→ **Stored data**
◇ ◇ ◇ ◇ ◇ ◇ ◇
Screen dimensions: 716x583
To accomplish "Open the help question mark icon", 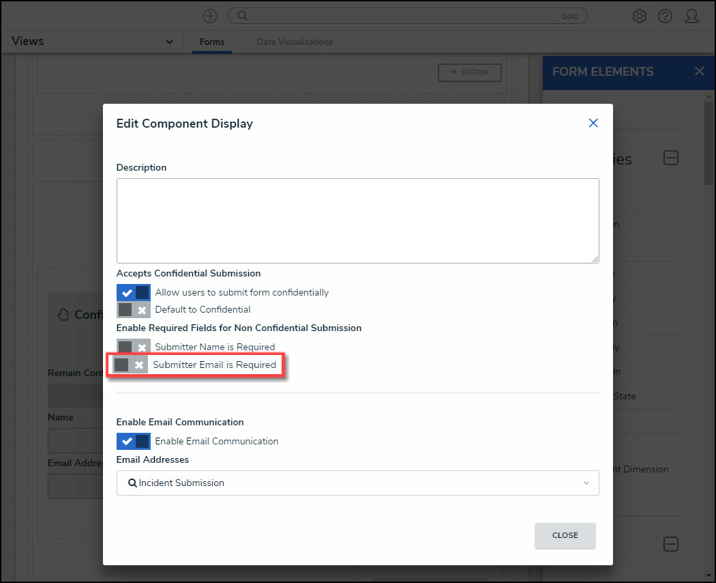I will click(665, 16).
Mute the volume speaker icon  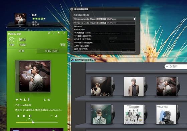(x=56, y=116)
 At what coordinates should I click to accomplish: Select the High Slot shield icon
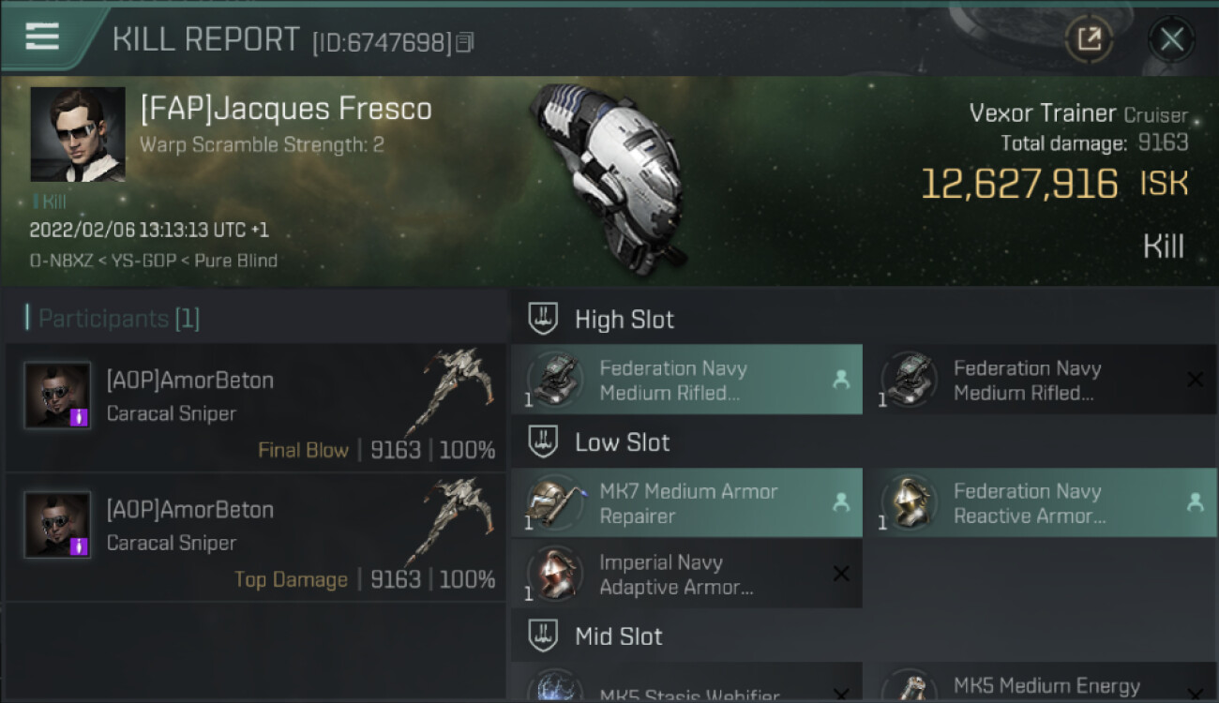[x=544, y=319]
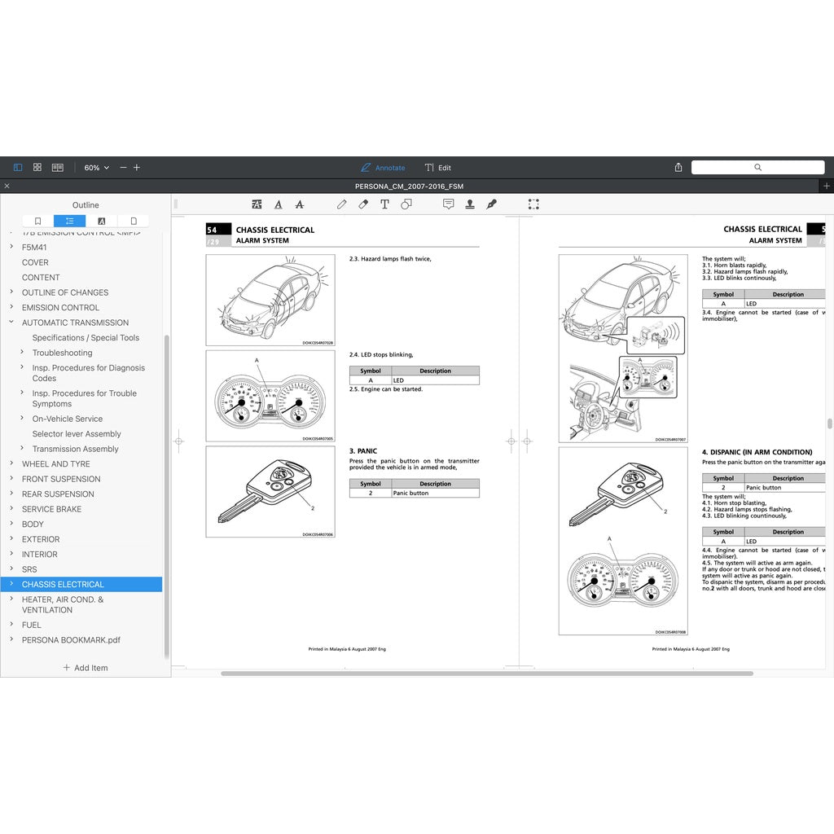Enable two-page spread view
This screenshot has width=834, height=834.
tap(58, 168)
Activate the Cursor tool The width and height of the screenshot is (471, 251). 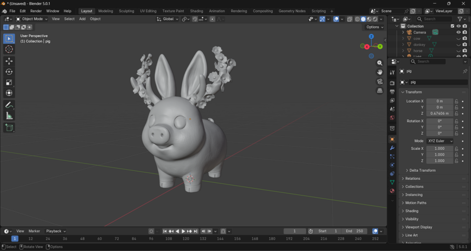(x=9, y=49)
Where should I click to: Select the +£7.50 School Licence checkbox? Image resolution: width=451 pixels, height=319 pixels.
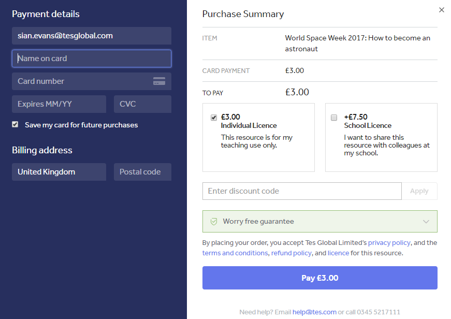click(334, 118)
◇ ◇ ◇ ◇ ◇ ◇ ◇
→ **Task brief**
What the answer needs is every line from the one with "Where should I" through the last line of the data, reproduced word for word and with pictures omitted.

→ **Reply to the task**
Where should I click to: Select the +£7.50 School Licence checkbox? Image resolution: width=451 pixels, height=319 pixels.
click(334, 118)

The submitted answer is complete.